## Exercise instructions:
Reproduce the following rows word for word, omitting the pictures.

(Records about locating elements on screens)
-- start --

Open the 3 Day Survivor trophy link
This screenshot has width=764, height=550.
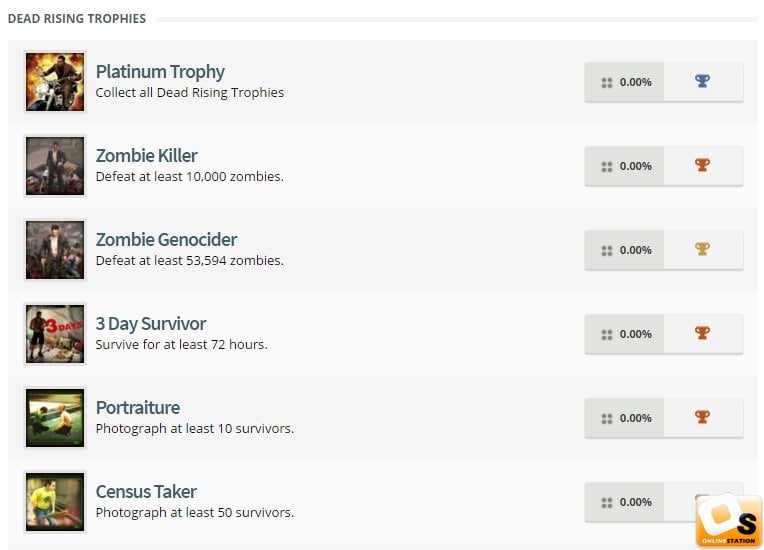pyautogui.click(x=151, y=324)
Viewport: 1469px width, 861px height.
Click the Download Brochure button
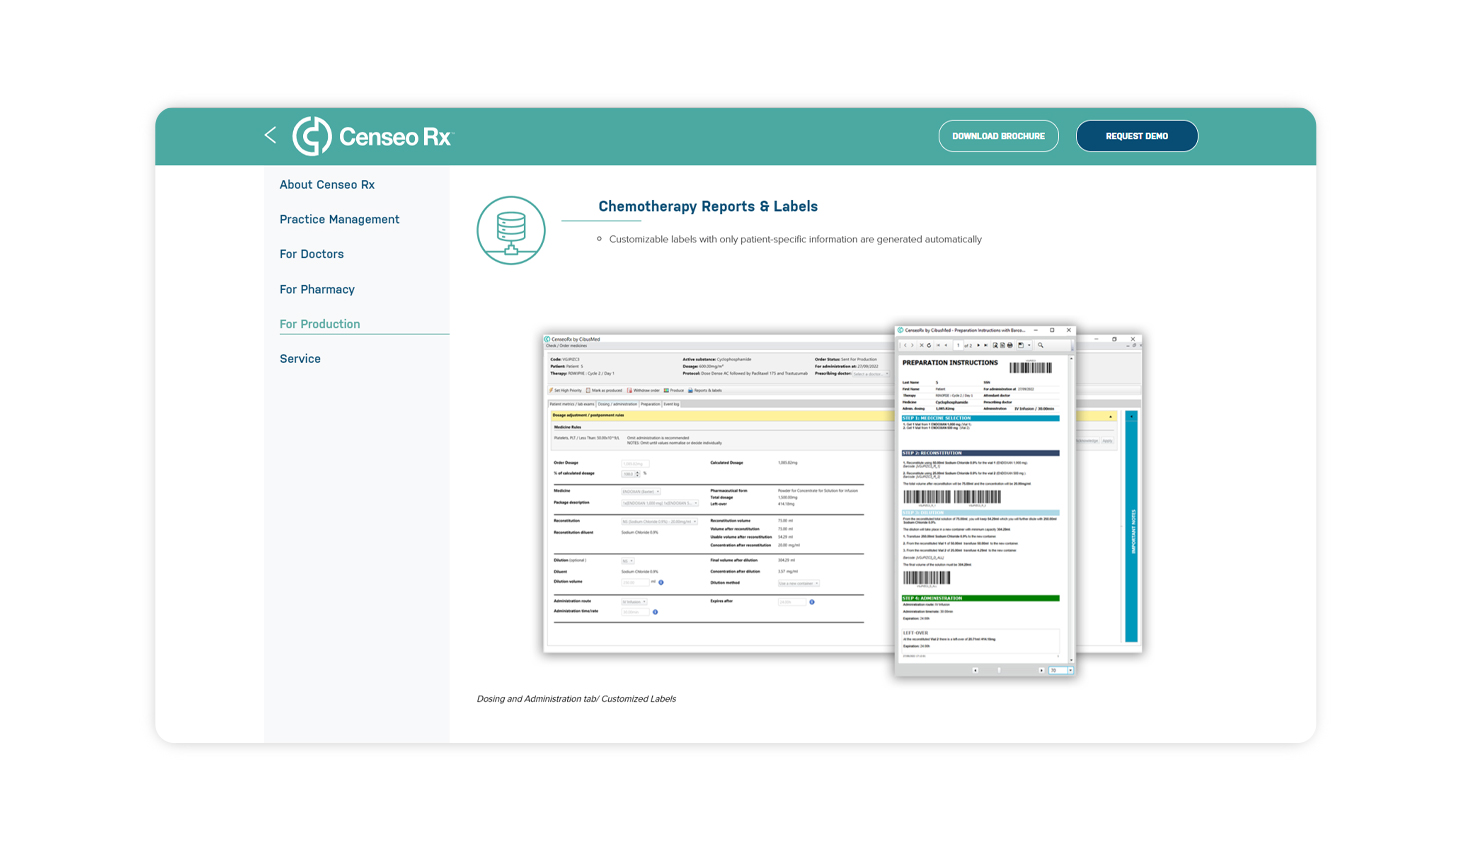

-- end --

## Answer to the task:
Open the 3 Day Survivor trophy link
This screenshot has width=764, height=550.
pyautogui.click(x=151, y=324)
Viewport: 1469px width, 861px height.
Click the Download Brochure button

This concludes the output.